The second instrument which will then be compared to the original instrument on the chart.

##### Length

The time period to be used in calculating the correlation. 20 days is the default.

##### Source

Determines what data from each bar will be used in calculations. Close is the default.

#### Style

##### Correlation

Can toggle the visibility of the Correlation Coefficient as well as the visibility of a price line showing the actual current value of the Correlation Coefficient. Can also select the Correlation Coefficient's color, line thickness and visual style (Area is the Default).

##### Level

Toggles the visibility and sets price level of three additional horizontal lines.

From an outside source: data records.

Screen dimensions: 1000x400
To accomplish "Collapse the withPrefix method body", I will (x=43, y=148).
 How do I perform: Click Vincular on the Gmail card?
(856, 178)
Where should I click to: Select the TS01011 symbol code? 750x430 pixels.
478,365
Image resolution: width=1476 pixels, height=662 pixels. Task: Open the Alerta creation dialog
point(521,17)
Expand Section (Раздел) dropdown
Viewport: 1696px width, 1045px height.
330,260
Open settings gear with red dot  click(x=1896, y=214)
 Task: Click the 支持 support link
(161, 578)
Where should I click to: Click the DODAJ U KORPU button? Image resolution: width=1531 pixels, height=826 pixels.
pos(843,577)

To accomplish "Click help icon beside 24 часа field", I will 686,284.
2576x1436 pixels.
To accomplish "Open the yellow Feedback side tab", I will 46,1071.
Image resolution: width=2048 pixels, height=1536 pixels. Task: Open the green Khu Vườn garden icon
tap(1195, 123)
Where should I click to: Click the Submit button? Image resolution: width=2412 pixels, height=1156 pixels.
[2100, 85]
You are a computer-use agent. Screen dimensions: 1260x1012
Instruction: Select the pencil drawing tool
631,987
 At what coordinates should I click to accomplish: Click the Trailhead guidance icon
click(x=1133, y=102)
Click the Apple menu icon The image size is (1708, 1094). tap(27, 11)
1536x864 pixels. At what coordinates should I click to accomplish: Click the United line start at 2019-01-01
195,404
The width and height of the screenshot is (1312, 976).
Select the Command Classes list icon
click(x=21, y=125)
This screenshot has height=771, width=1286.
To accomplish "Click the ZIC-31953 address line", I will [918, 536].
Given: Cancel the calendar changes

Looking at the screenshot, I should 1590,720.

By default, the lines display the maximum and minimum possible values of the correlation coefficient calculation (1 and -1, respectively), as well as the level of zero correlation. It is also possible to set the color, line thickness and select the visual style of each line (the default is Dashed line).